### INFORMATIE GEBRUIKEN
a) Hoe oud was volgens de tekst over jonge hackers degene die TalkTalk hackte?
b) Schrijf de tekst over jonge hackers verder, beginnend na de laatste zin.

De sleutel tot succes is zo concreet mogelijk zijn. “Haat is een abstract begrip,” zegt Graves, “Daar kunnen maar weinig mensen zich iets bij voorstellen. Maar als je zegt dat iemand kwaad met zijn vuist op tafel slaat, zie je dat meteen voor je in jouw hoofd. En omdat jij het je kunt voorstellen wordt het geloofwaardig.”

De geboorte van een hacker

De sessie over commerciële mini-satellietjes valt een beetje tegen. Het verhaal met de titel The Creation of a Hacker is weer erg interessant. Het beeld dat we van hackers hebben is – mede dankzij de serie Mr. Robot – behoorlijk geromantiseerd. In ons hoofd zijn het ultra slimme jongens en meisjes die grote corporaties ontwrichten, terwijl ze in hun donkere hoodies naar punkrock luisteren. De realiteit is echter een stuk minder romantisch en misschien veel enger, vertelt Adam Tyler. Dankzij een grijs mutsje en een slobberig shirt ziet Tyler er zelf ook uit als een prototype hacker. Doordeweeks loopt hij echter strak in het pak bij het Londense CSID rond waar hij Chief Innovation Officer is.

Tyler vertelt dat alle grote hacks van de afgelopen periode zijn gepleegd door piepjonge hackers. Xbox & Playstation waren het slachtoffer van een DDoS-aanval gepleegd door een 18-jarige. Target werd aangevallen door iemand van 25. En degene die TalkTalk hackte, de gegevens van 160 duizend klanten stal en € 73 miljoen aan schade veroorzaakte was nog maar 16. Hoe kan het dat deze mensen zo jong zijn? Waarom hacken ze? En hoe kan het dat ze er zo succesvol in zijn?

Adam Tyler at SXSW 2017

Volgens Tyler begint het redelijk onschuldig. Jonge gamers gaan via Google op zoek naar manieren om andere spelers uit een spelletje Call of Duty te gooien. Tijdens een live demo laat hij zien hoe dit in z’n werk gaat. “Kick off other Call of Duty players,” toetst hij in Google in. Via de zoekresultaten komt hij in no time op het Multi Player Game Hacking (MPGH) forum terecht.

Hier vindt hij (of de gamer / aspirant-hacker) allerlei informatie over keyloggers (tooltjes die iedere aanslag op een toetsenbord registreren), YouTube-video’s over booters (een manier om DDoS-aanvallen uit te voeren) en een link naar de website ipstresser.com. Wat begon als een manier om te cheaten tijdens het gamen verandert al snel in een verleidelijk aanbod van allerlei goedkope Netflix-accounts te kopen of manieren om zelf gegevens te stelen.

### GEGEVENS VOOR ANALYSE

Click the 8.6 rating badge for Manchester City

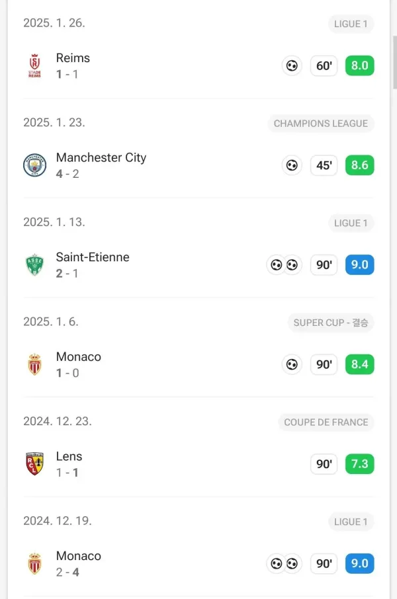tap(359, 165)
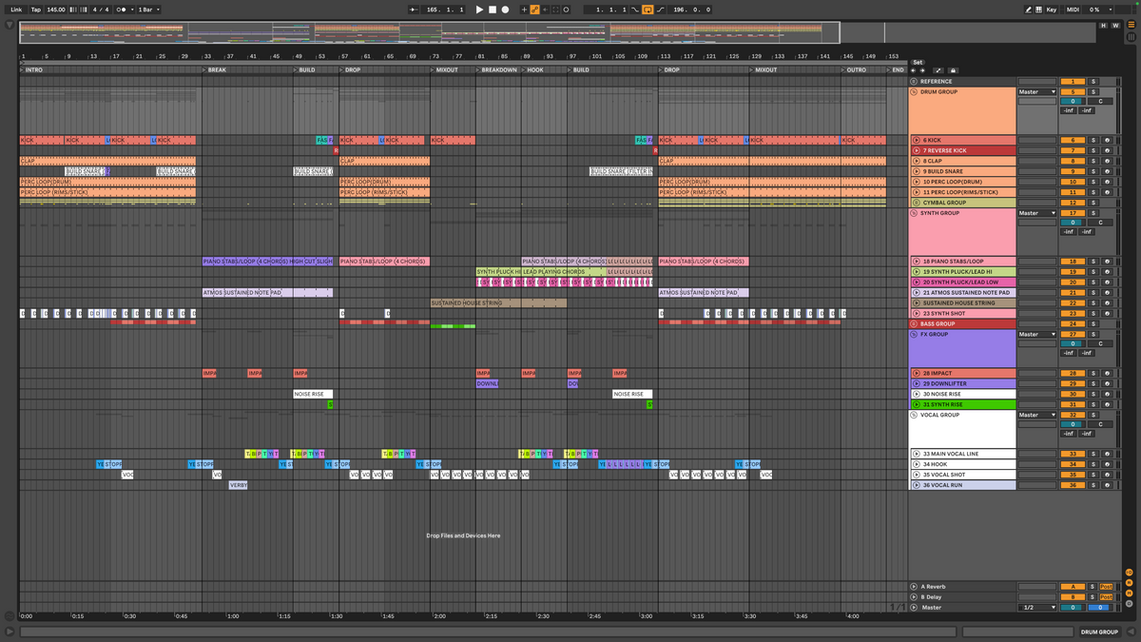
--
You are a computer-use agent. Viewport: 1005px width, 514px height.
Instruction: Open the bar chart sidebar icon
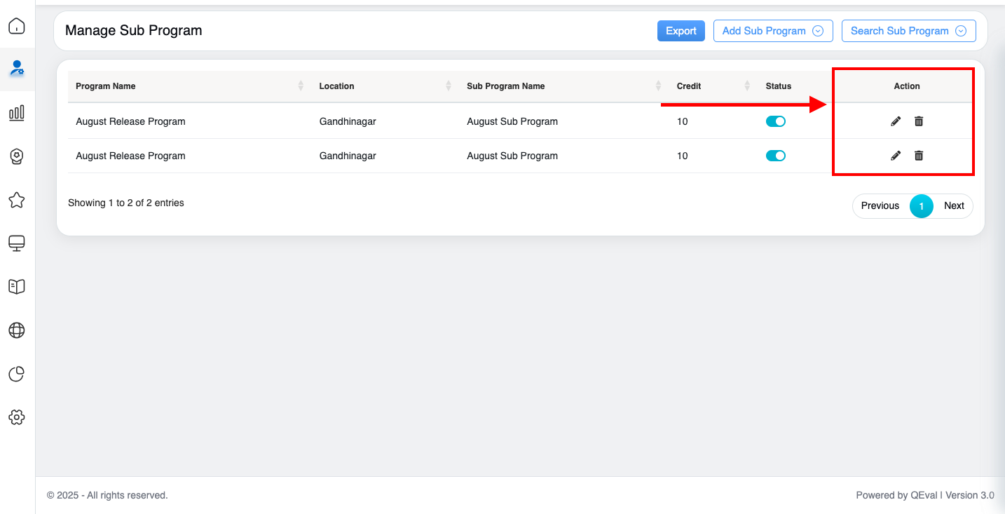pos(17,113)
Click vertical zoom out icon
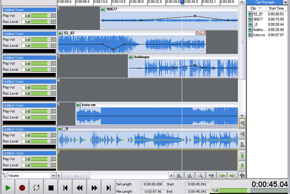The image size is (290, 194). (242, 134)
* * *
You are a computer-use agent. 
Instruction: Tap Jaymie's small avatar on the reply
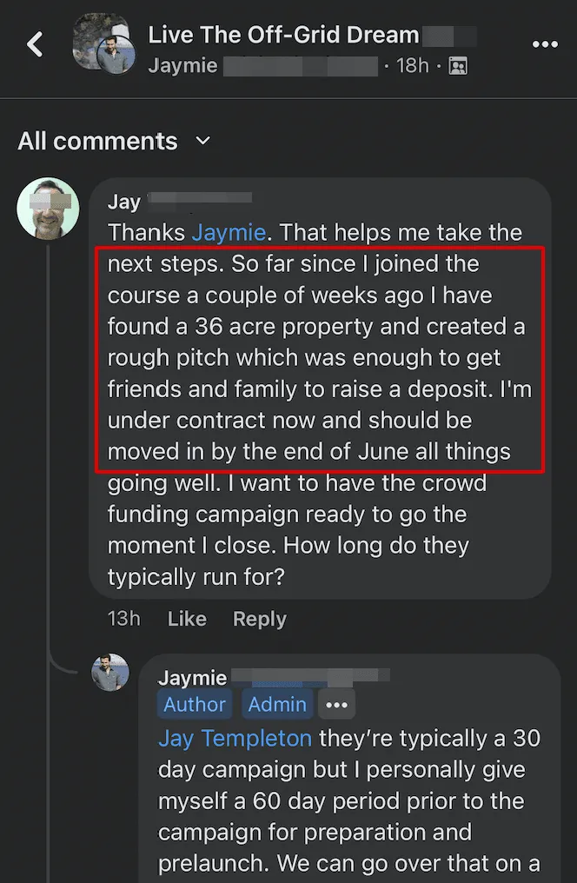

### UITKOMSTEN OEFENING
a) Die hacker was nog maar 16 jaar oud.

b)
Zo biedt de website hackforums.net niet alleen accounts van videodiensten aan, maar ook hacking tuturials die jou leren hoe je zelf MySQL injecties kunt uitvoeren. Het zogenaamde dark net is niet zo donker meer volgens Tyler. Sterker nog een groot gedeelte van het dark net, dat alleen bereikbaar zou zijn via de Tor-browser die anonimiteit garandeert, wordt gewoon geïndexeerd door Google en dus gewoon via de zoekmachine te bereiken.

Het is dus wel heel makkelijk voor jonge jongens en meisjes om van cheatende gamer te evolueren naar hacker. Je tegen dit soort hacks beschermen kan volgens Tyler op 3 manieren:

  1. Zorg dat jij je software altijd up to date houdt. Doe je dat niet dan laat je ramen en deuren openstaan waardoor hackers gemakkelijk naar binnen kunnen.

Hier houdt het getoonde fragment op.